There are also several limitations worth mentioning. Prior to 2012, the vast majority of blood lead tests collected on children did not include a home address. Therefore, the spatial statistics reported herein are only an estimate of the true burden of childhood lead poisoning in Jefferson County. For example, out of the 111,065 reported blood lead tests, only 44,285 included a home address. It is possible that the missing home addresses could change the results of our cluster analysis via the Kulldorff Spatial Scan statistic. Additionally, given the reduction in reported blood lead tests following 2012, our study results likely underrepresent the true magnitude of childhood lead poisoning in Jefferson County.

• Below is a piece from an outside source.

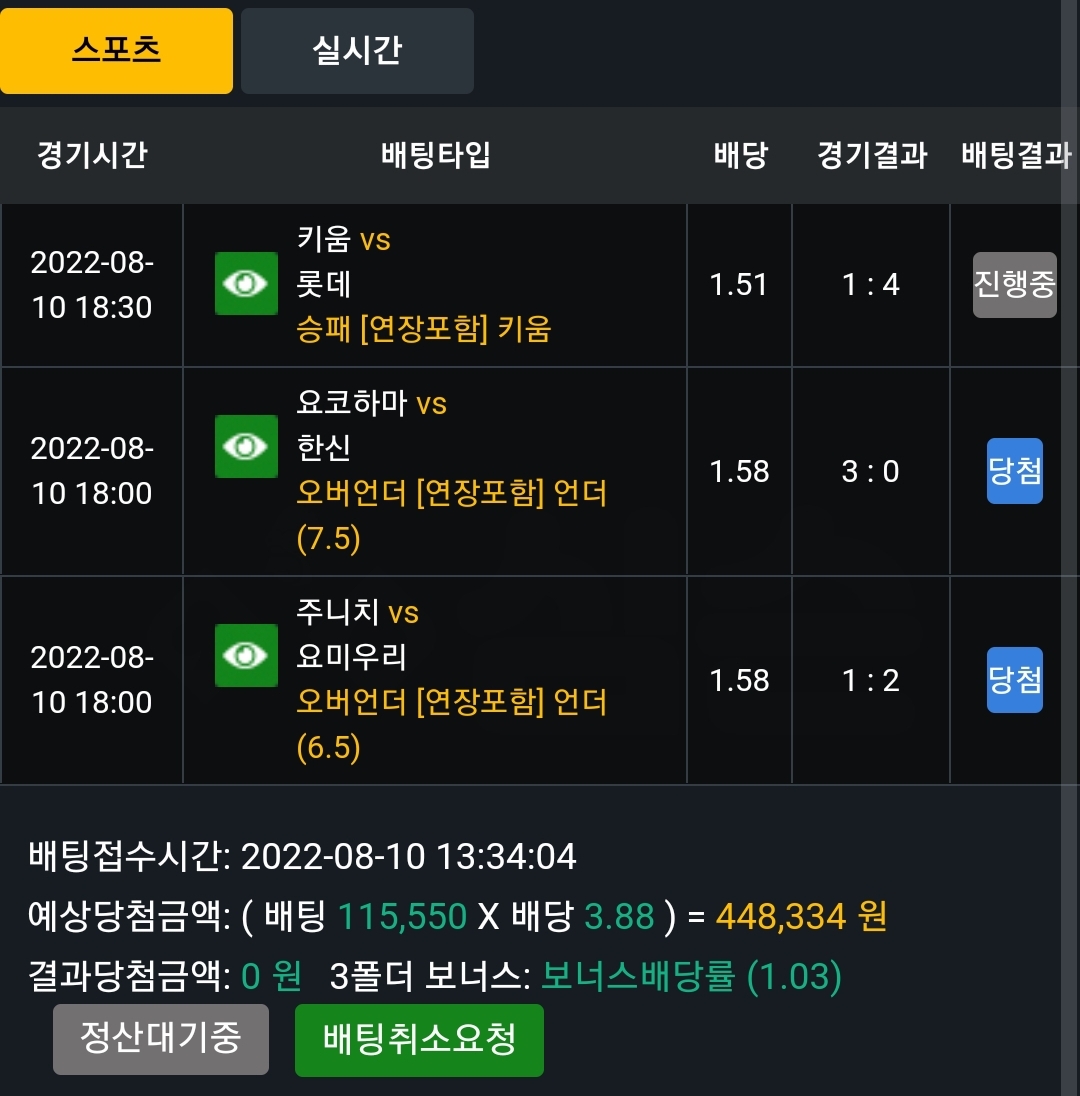Click the 경기시간 column header

coord(92,155)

Additional caution should be used when evaluating our cluster analysis, as our results may lack geographic precision due to how pediatric blood lead surveillance has been performed. Current CDC - CLPPP guidelines do not recommend universal pediatric blood lead testing. While children are supposed to be screened for their risk to environmental lead exposure, CLPPP contends that only children found “at-risk” for lead exposure should undergo blood lead testing.34 Given this, it is likely that our blood lead dataset is missing data from children whose medical providers deemed “no risk” for environmental lead exposure. Finally, caution should also be used when evaluating our unadjusted risk ratios. Given the nature of the available surveillance data, we could not control for pertinent confounding variables that could attenuate the magnitude of the unadjusted risk ratios. Which is more, a significant majority of the race and insurance data was not available for review (Table 5). Because of this, the associated risk ratios should be interpreted with caution.

Childhood lead poisoning is often compounded by the fact that exposure occurs in disadvantaged neighborhoods, which can exacerbate existing inequalities.35,36 This environmental injustice can perpetuate cycles of poverty and limit opportunities for impacted individuals and communities. Every year in Jefferson County, hundreds of children are found with an EBLL. Addressing this issue will require a multi-faceted approach hinged on primary prevention strategies, as well as universal screening for all children in at-risk communities. Primary care medical professionals and health educators in Jefferson County should also utilize information found in LMPHW’s – online CLPPP Provider Tool Kit and Guide, which provides up-to-date information and resources concerning childhood lead poisoning.21 To alleviate the ill effects of lead exposure, we must prioritize prevention to create environments where all children can prosper free from the harms of remnant environmental lead.